- **Action item**
Only the lines from the one containing "Terms of Service (84, 2529)" through the end of the data belong in the answer; reproduce them exactly.

(Task material begins)

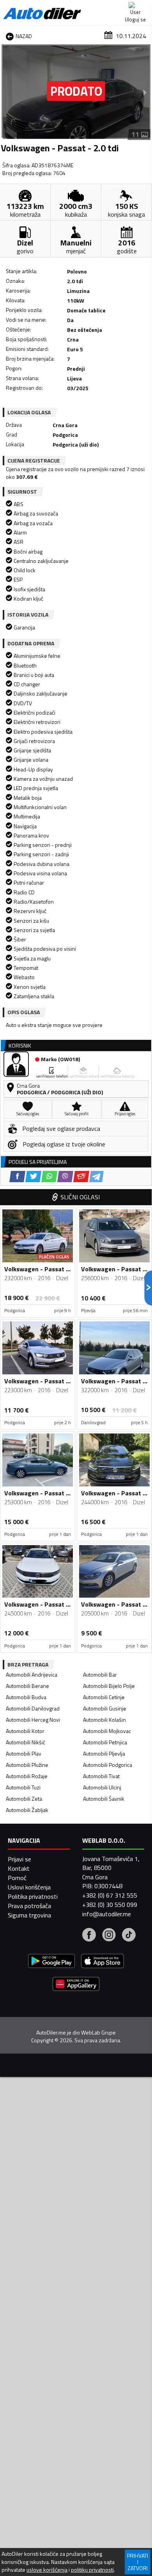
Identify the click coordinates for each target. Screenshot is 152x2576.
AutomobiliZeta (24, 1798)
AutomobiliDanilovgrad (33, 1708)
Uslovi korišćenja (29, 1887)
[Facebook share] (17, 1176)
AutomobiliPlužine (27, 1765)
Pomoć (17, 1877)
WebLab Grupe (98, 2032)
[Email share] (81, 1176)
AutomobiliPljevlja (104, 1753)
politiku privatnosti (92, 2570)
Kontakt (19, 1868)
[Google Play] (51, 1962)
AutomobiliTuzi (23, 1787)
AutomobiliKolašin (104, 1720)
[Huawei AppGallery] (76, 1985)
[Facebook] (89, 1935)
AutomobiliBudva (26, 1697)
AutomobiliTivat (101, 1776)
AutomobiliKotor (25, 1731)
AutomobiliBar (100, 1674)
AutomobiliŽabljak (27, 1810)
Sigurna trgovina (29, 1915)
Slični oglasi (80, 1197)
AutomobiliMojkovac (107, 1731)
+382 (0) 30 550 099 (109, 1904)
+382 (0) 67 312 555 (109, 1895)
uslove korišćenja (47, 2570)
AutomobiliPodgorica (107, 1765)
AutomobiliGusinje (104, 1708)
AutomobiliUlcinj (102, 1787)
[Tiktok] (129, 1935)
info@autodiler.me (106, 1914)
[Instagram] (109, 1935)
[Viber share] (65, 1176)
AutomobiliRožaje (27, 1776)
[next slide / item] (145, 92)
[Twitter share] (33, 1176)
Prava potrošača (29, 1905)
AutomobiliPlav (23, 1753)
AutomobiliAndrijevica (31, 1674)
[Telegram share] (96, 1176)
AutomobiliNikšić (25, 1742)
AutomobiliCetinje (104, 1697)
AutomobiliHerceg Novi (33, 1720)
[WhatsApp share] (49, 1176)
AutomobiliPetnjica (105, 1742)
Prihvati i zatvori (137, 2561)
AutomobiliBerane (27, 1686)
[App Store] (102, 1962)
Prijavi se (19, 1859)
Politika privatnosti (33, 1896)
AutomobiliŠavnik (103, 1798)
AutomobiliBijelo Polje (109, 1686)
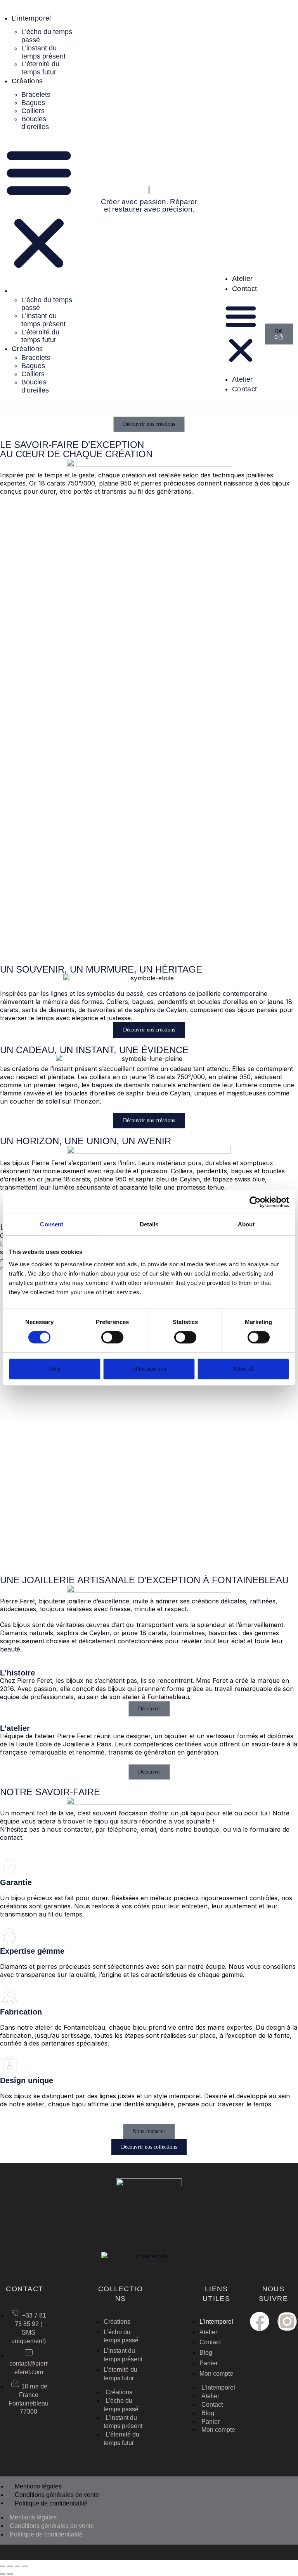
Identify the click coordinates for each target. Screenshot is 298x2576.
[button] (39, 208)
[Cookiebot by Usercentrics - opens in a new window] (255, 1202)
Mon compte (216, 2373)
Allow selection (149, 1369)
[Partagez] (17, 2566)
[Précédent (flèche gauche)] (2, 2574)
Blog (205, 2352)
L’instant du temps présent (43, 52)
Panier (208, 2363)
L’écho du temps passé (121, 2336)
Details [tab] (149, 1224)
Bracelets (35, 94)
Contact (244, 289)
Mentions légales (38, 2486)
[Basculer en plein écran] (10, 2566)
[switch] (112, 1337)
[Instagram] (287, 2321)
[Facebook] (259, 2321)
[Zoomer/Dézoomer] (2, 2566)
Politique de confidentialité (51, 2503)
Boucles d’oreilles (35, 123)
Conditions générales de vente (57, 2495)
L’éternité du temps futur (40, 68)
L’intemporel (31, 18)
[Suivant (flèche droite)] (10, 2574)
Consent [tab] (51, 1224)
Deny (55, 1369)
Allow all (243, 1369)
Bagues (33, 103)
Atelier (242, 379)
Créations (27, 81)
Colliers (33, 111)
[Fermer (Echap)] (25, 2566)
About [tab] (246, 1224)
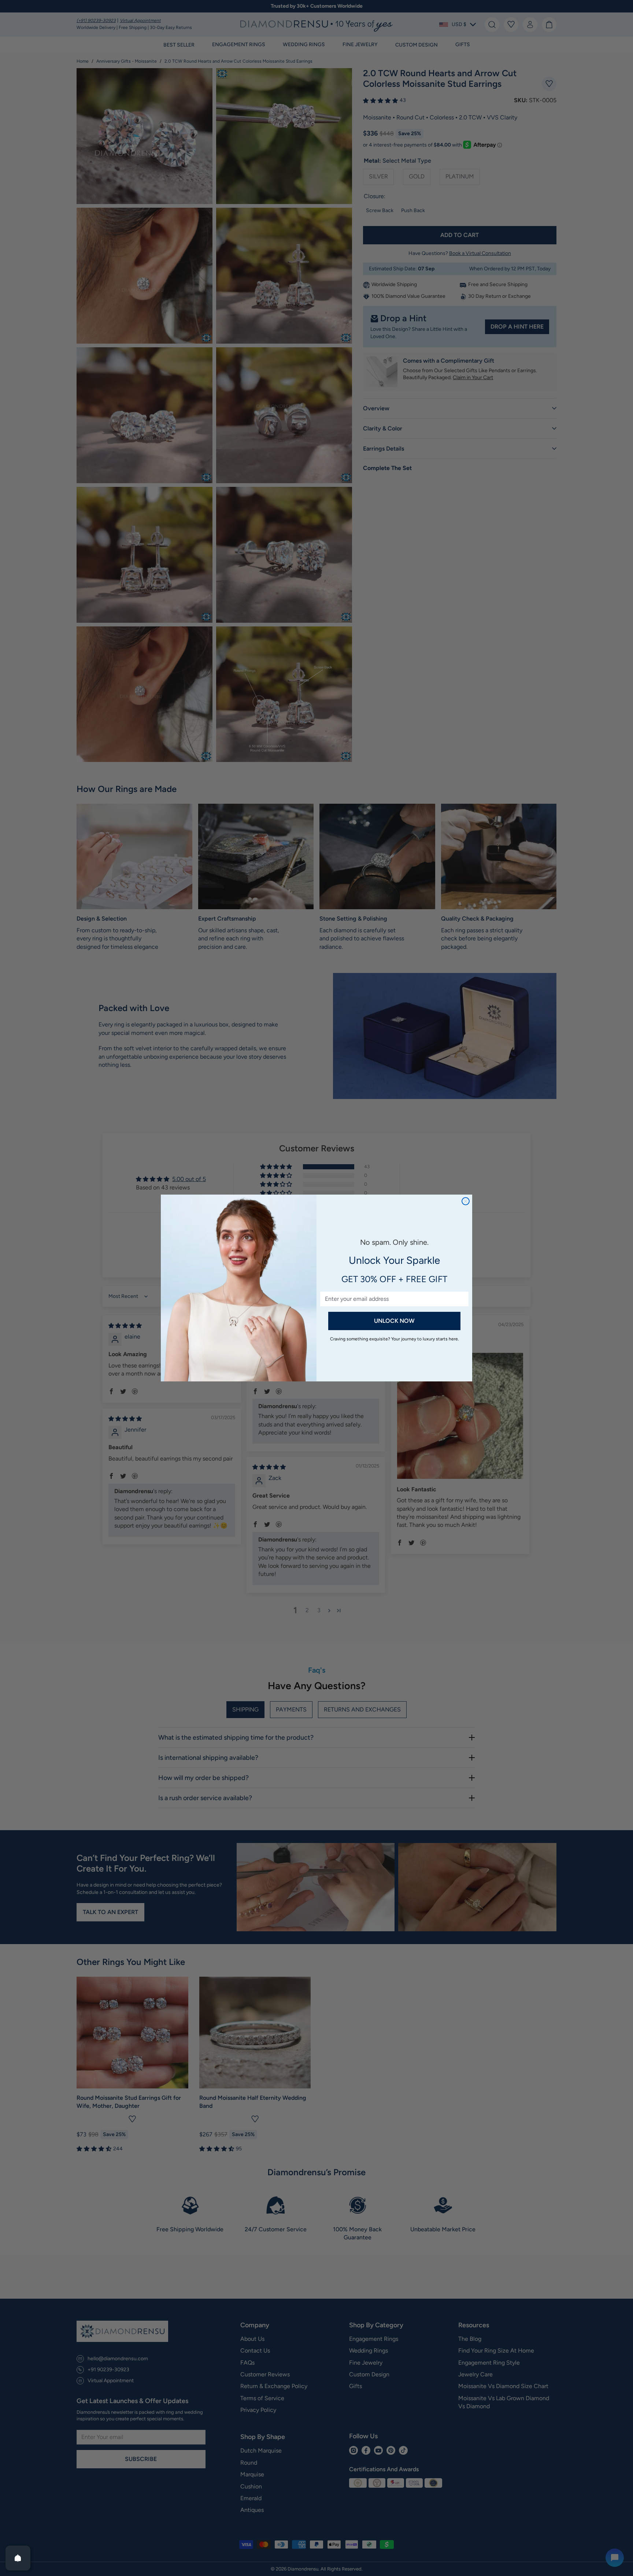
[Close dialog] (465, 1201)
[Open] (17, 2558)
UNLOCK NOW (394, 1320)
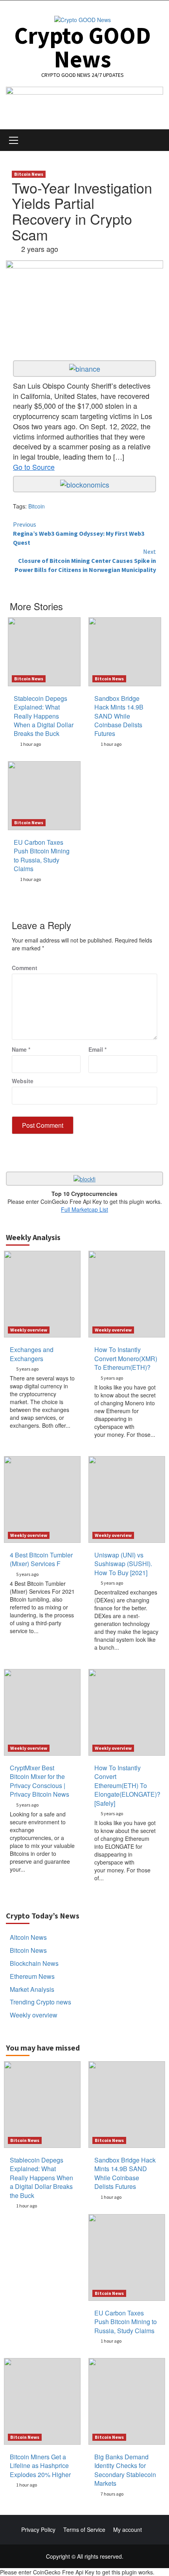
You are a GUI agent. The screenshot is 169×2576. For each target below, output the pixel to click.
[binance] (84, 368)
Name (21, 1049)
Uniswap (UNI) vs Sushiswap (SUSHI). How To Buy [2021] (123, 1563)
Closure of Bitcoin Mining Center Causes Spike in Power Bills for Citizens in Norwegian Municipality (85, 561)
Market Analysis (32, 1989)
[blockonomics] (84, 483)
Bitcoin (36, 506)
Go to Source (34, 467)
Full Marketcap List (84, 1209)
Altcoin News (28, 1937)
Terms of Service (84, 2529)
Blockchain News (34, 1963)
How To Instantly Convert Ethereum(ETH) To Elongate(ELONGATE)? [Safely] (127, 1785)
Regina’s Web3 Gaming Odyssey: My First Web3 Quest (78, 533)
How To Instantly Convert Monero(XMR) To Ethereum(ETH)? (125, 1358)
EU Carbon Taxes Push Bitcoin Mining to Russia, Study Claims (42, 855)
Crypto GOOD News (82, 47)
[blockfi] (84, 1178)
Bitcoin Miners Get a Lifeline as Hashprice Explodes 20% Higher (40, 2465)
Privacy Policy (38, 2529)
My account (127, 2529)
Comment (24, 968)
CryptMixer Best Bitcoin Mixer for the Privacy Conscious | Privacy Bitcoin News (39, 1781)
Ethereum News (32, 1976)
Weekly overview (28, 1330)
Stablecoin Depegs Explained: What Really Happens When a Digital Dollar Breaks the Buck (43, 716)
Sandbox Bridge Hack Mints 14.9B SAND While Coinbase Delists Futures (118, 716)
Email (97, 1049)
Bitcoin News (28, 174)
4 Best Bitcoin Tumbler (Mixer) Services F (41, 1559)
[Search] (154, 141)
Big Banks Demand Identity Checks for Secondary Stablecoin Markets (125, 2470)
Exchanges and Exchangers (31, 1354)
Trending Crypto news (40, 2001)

(Task material ends)

- **Written answer**
Terms of Service (84, 2529)
Blockchain News (34, 1963)
How To Instantly Convert Ethereum(ETH) To Elongate(ELONGATE)? [Safely] (127, 1785)
Regina’s Web3 Gaming Odyssey: My First Web3 Quest (78, 533)
How To Instantly Convert Monero(XMR) To Ethereum(ETH)? (125, 1358)
EU Carbon Taxes Push Bitcoin Mining to Russia, Study Claims (42, 855)
Crypto GOOD News (82, 47)
[blockfi] (84, 1178)
Bitcoin Miners Get a Lifeline as Hashprice Explodes 20% Higher (40, 2465)
Privacy Policy (38, 2529)
My account (127, 2529)
Comment (24, 968)
CryptMixer Best Bitcoin Mixer for the Privacy Conscious | Privacy Bitcoin News (39, 1781)
Ethereum News (32, 1976)
Weekly overview (28, 1330)
Stablecoin Depegs Explained: What Really Happens When a Digital Dollar Breaks the Buck (43, 716)
Sandbox Bridge Hack Mints 14.9B SAND While Coinbase Delists Futures (118, 716)
Email (97, 1049)
Bitcoin News (28, 174)
4 Best Bitcoin Tumbler (Mixer) Services F (41, 1559)
[Search] (154, 141)
Big Banks Demand Identity Checks for Secondary Stablecoin Markets (125, 2470)
Exchanges and Exchangers (31, 1354)
Trending Crypto news (40, 2001)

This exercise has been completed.